───── Extracted material

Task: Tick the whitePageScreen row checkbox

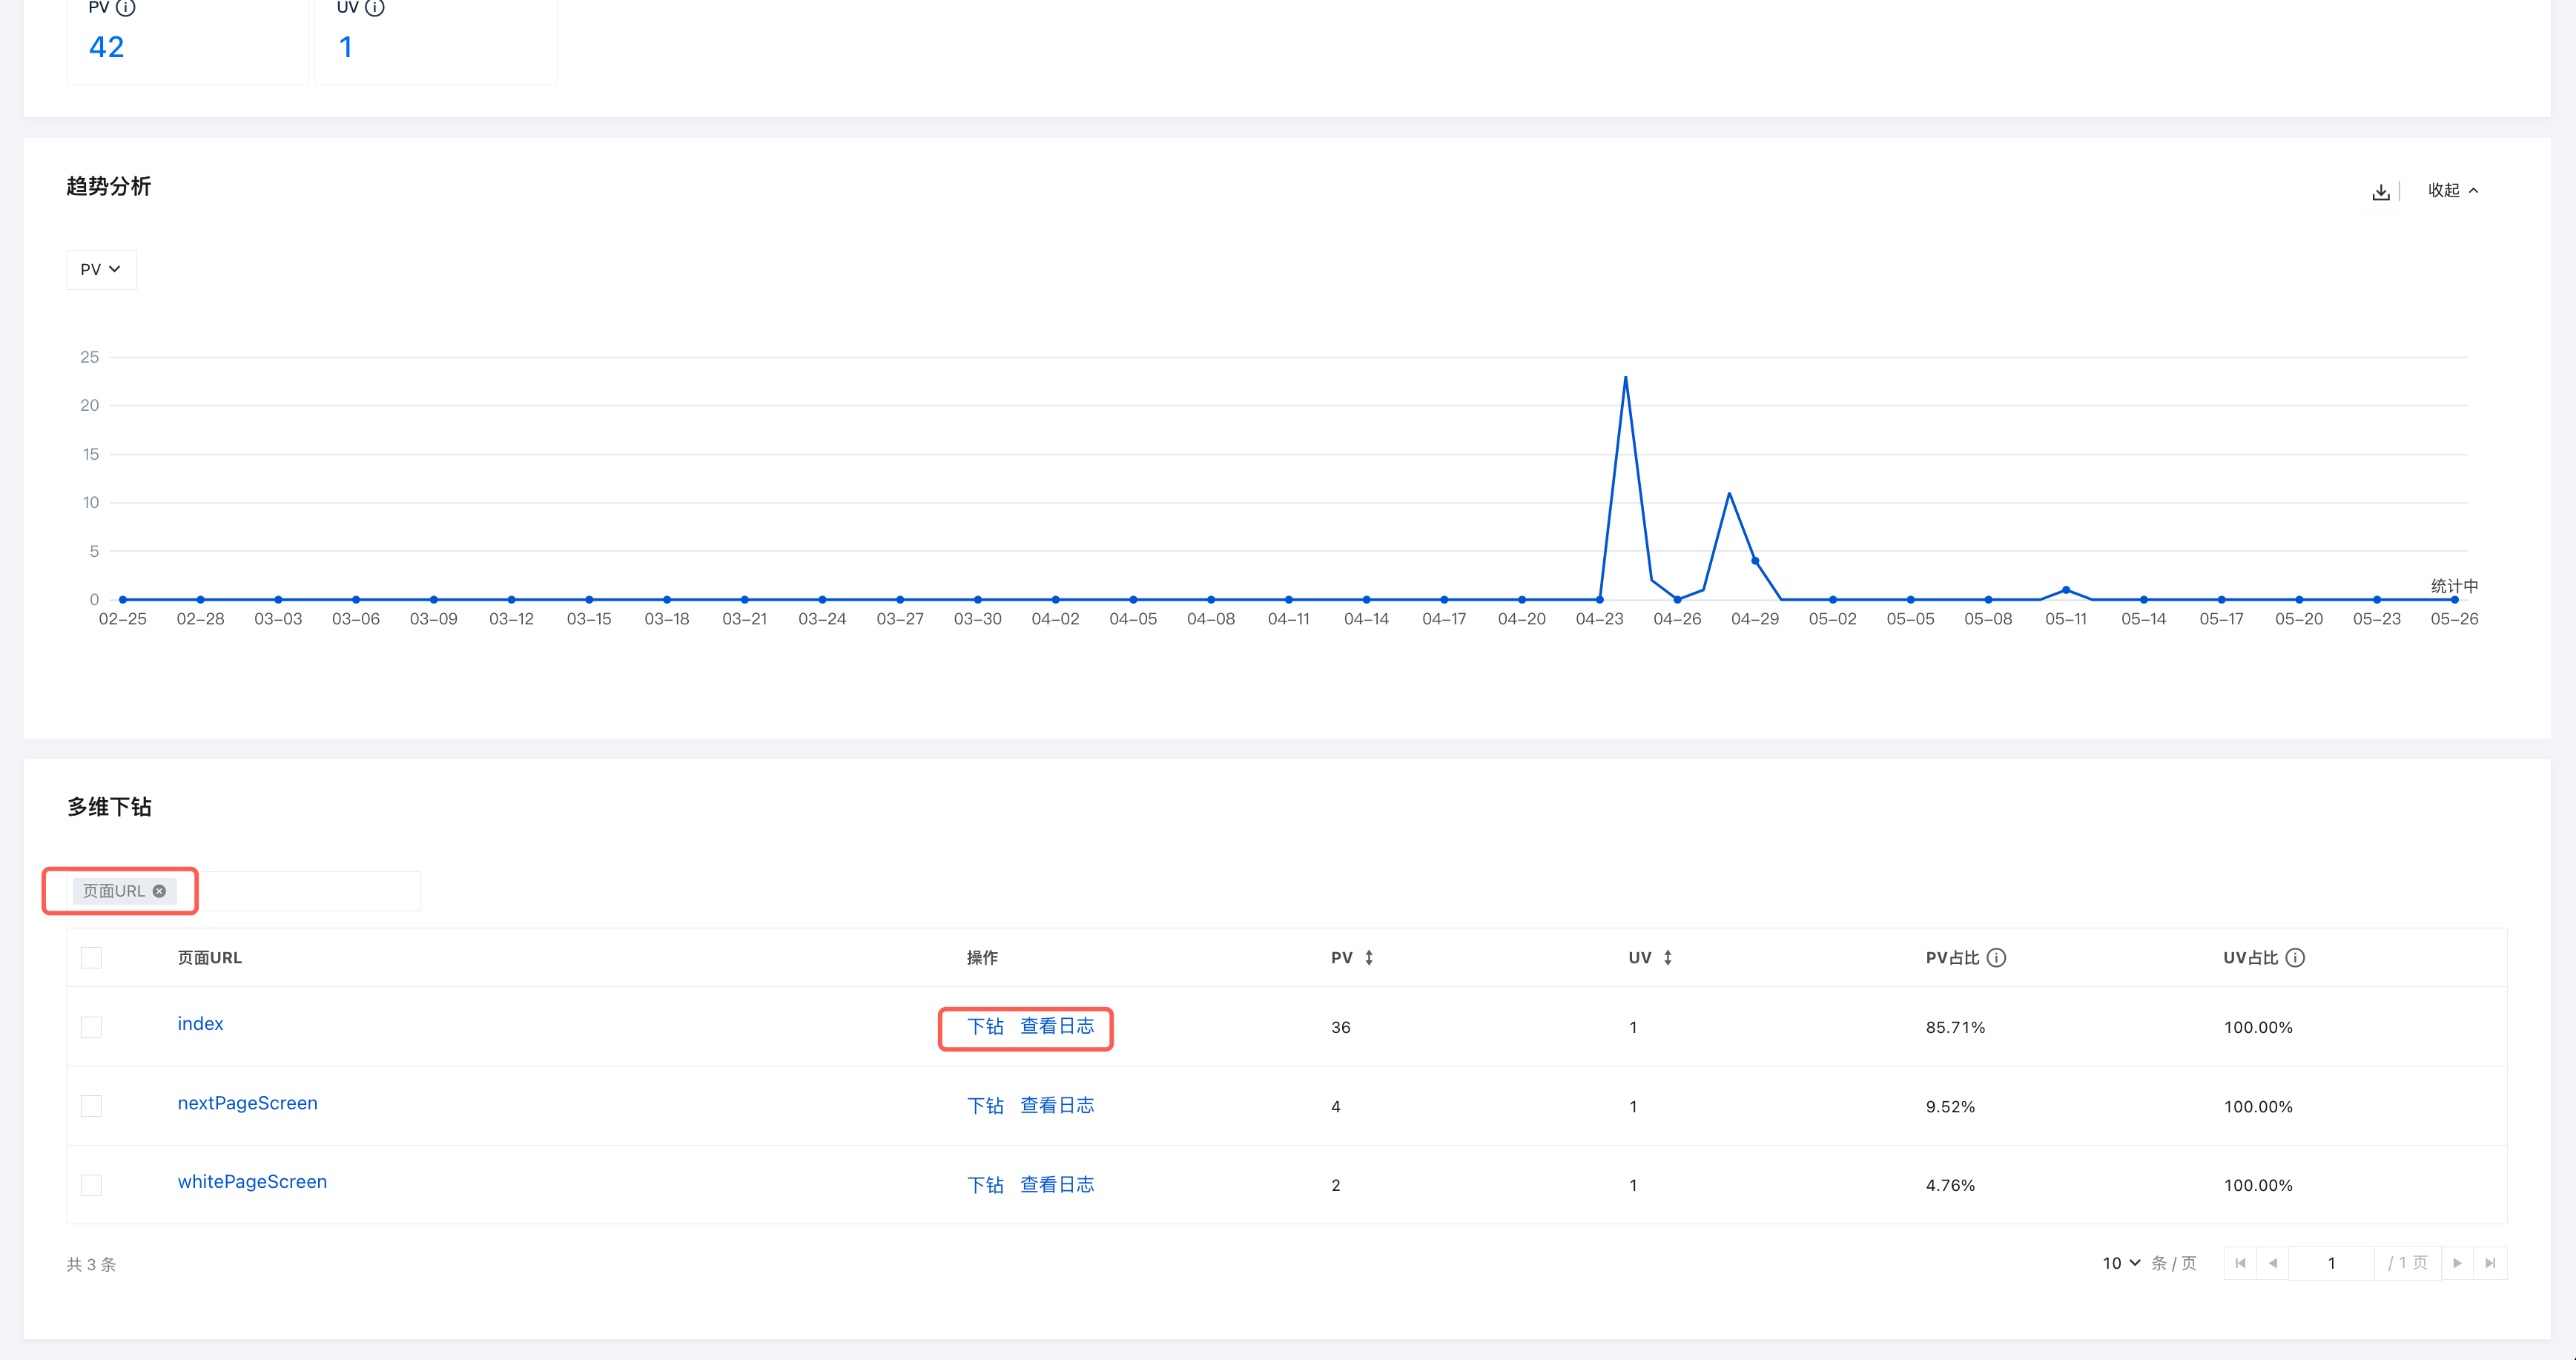Action: point(91,1185)
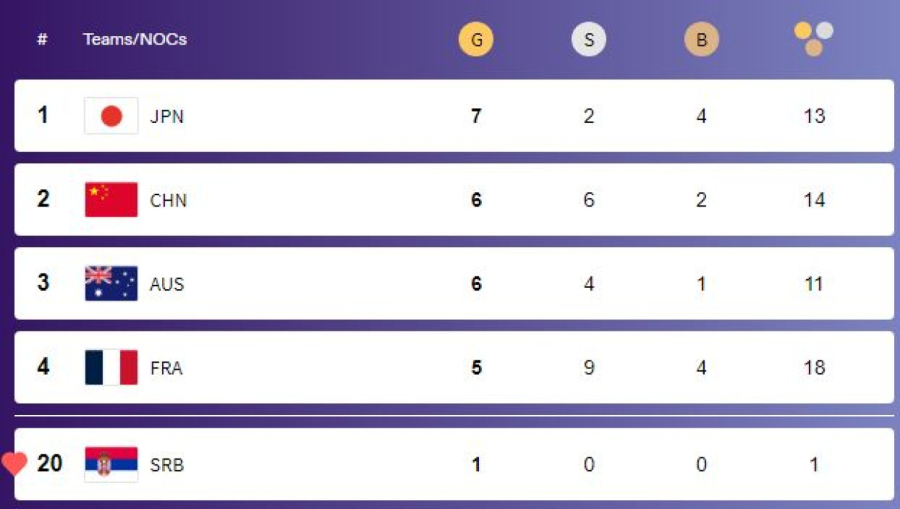Select the AUS team name
This screenshot has height=509, width=900.
pyautogui.click(x=167, y=284)
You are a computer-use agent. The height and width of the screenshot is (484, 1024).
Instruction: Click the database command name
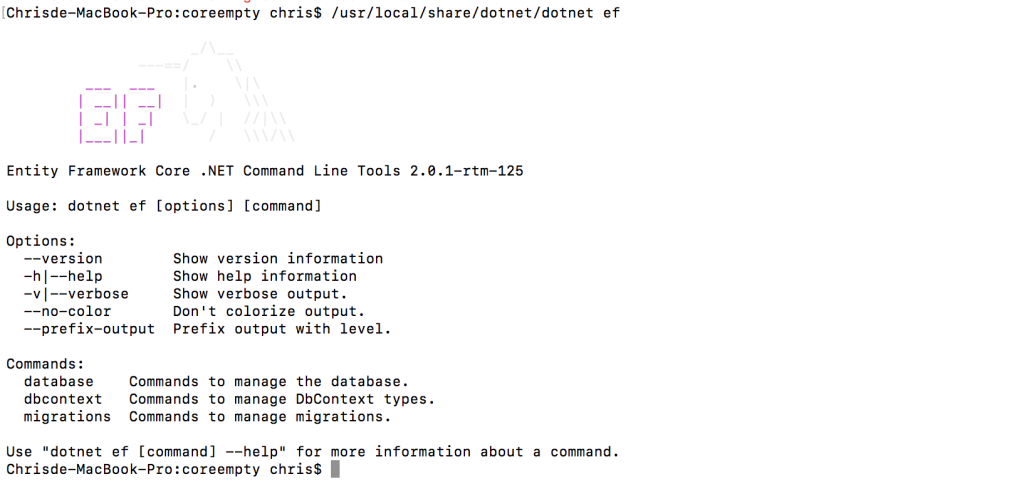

──────────

> _Task to carry out_: Retype all the data exactly; skip the pictures.

> _Finished exercise_:
Task: Tick the whitePageScreen row checkbox

Action: point(91,1185)
Select the AUS team name
This screenshot has height=509, width=900.
pyautogui.click(x=167, y=284)
You are a computer-use agent. The height and width of the screenshot is (484, 1024).
Instruction: Click the database command name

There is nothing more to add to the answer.